*Data shown*.
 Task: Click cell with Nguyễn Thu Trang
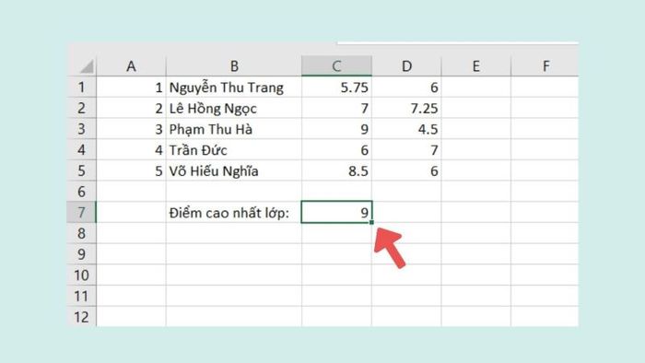[234, 88]
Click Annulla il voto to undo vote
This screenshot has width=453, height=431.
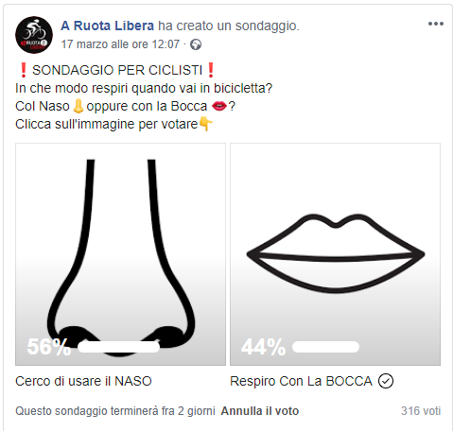pos(260,411)
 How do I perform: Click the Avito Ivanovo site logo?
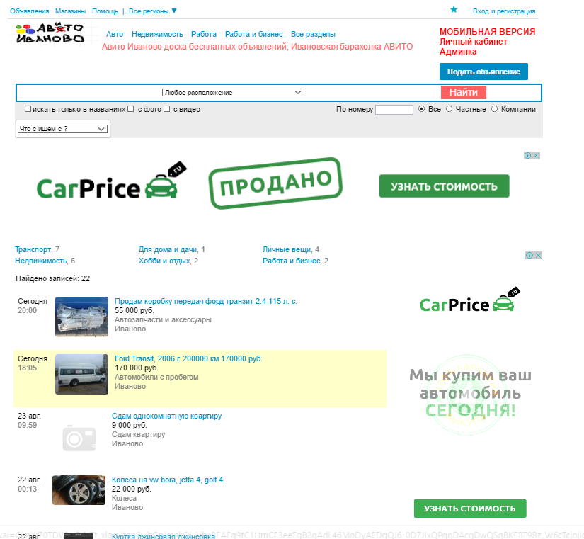pyautogui.click(x=50, y=33)
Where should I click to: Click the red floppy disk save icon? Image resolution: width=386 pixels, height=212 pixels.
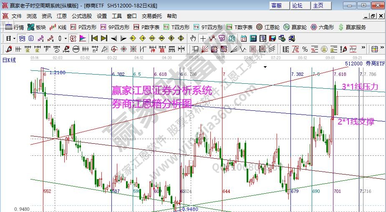point(272,38)
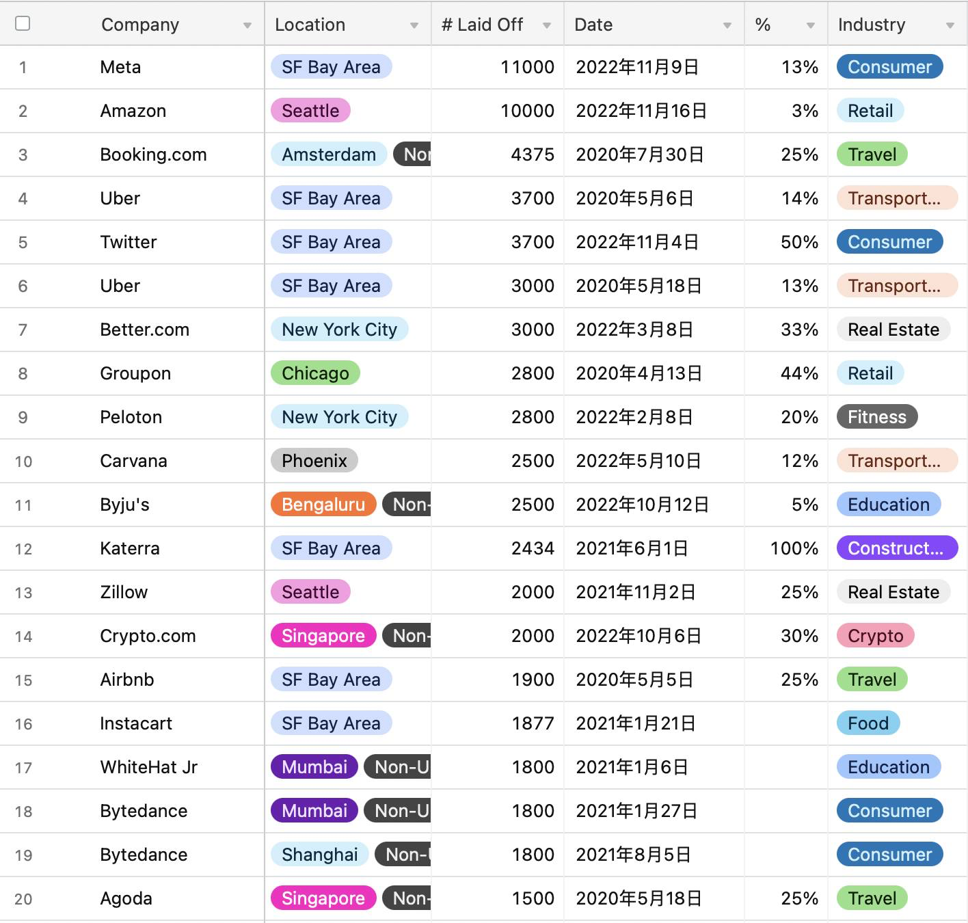Click the orange Bengaluru location tag
The image size is (968, 923).
point(323,505)
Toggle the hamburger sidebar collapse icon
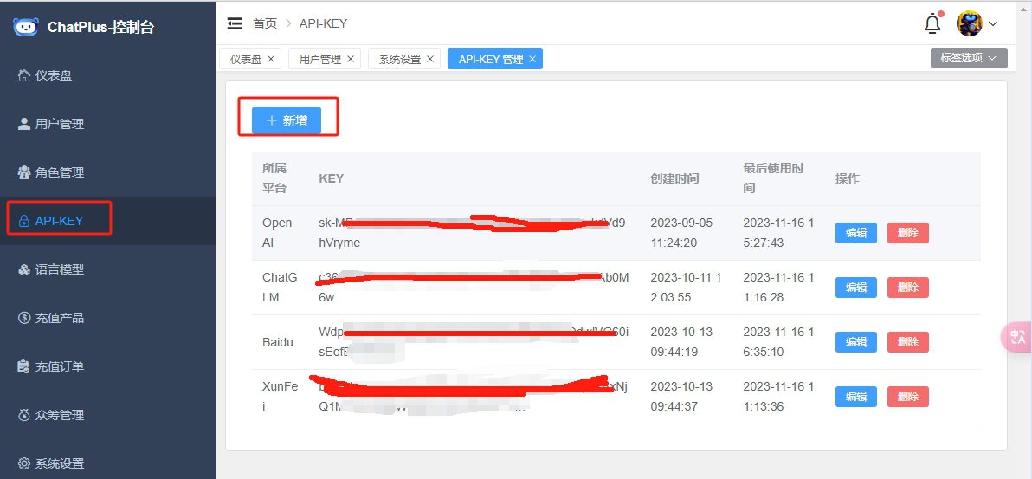The image size is (1032, 479). click(x=235, y=23)
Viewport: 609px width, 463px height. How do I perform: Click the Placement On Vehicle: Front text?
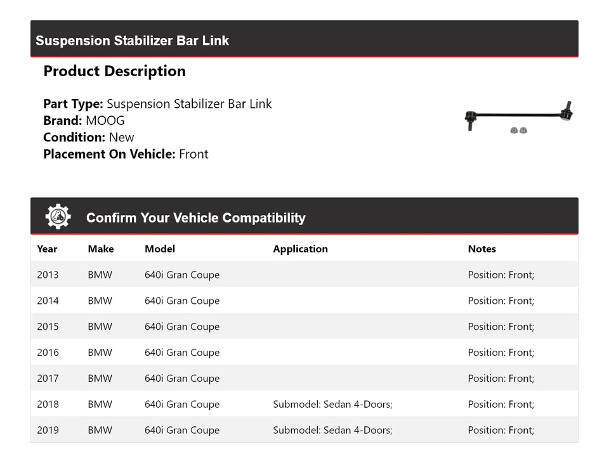coord(126,154)
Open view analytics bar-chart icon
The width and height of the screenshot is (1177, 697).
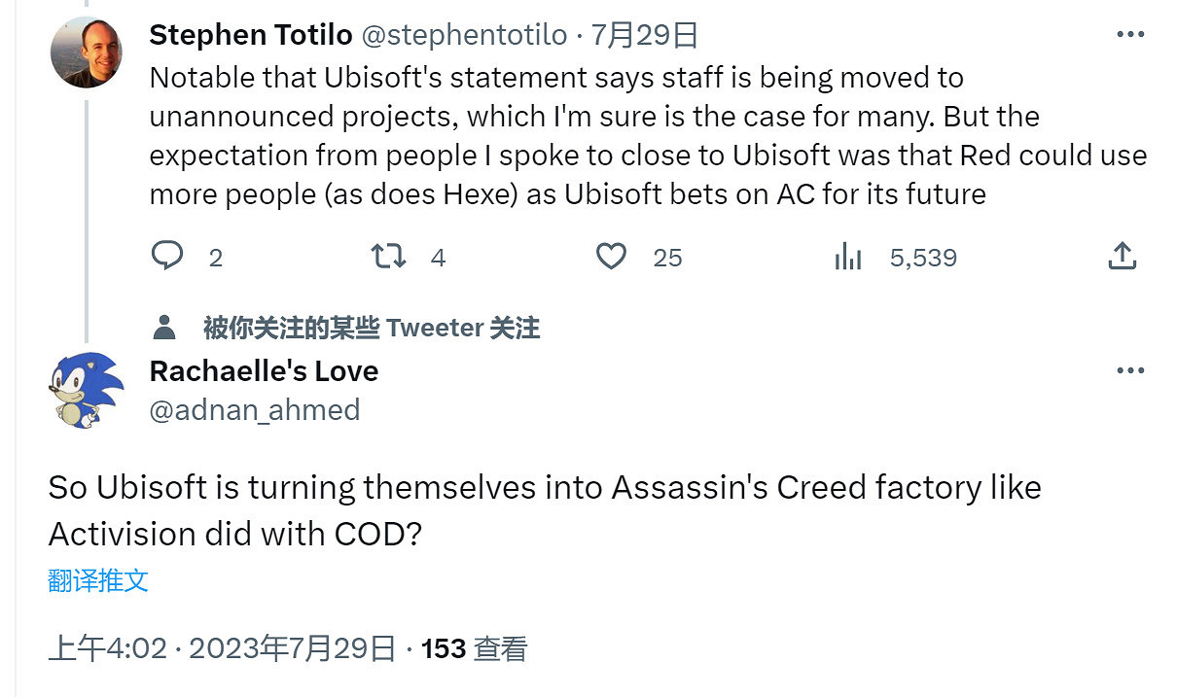click(x=848, y=257)
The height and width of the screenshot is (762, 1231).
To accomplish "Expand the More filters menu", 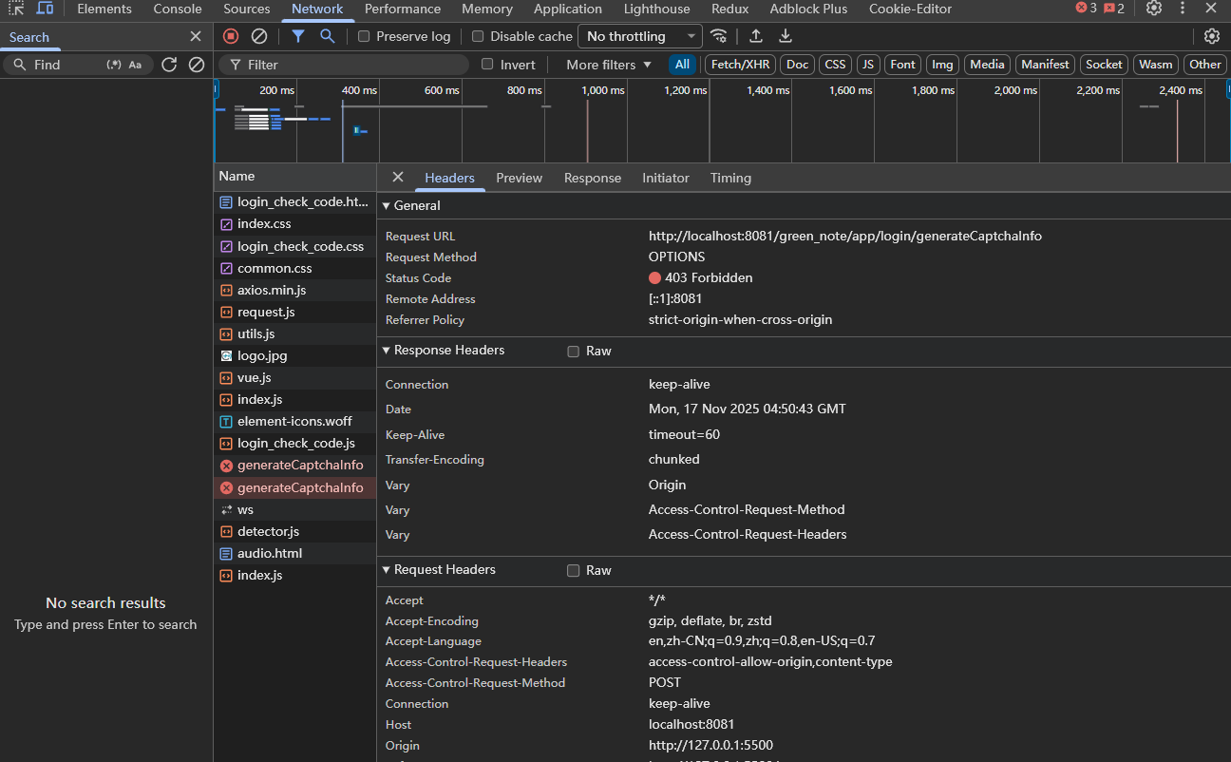I will 608,65.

*Exercise*. Starting at the beginning of the records and ending at the line that contains "The image size is (1032, 479).", render each line as a row of a Markdown table with the columns Row and Line, skipping blank lines. Leave the pictures out of the table.

*Task answer*.
| Row | Line |
|---|---|
| 1 |  Task: Click cell with Nguyễn Thu Trang |
| 2 | [234, 88] |
| 3 | Click Annulla il voto to undo vote |
| 4 | This screenshot has width=453, height=431. |
| 5 | pos(260,411) |
| 6 |  How do I perform: Click the Avito Ivanovo site logo? |
| 7 | pyautogui.click(x=50, y=33) |
| 8 | Where should I click to: Click the red floppy disk save icon? Image resolution: width=386 pixels, height=212 pixels. |
| 9 | point(272,38) |
| 10 | Click the orange Bengaluru location tag |
| 11 | The image size is (968, 923). |
| 12 | point(323,505) |
| 13 | Toggle the hamburger sidebar collapse icon |
| 14 | The image size is (1032, 479). click(x=235, y=23) |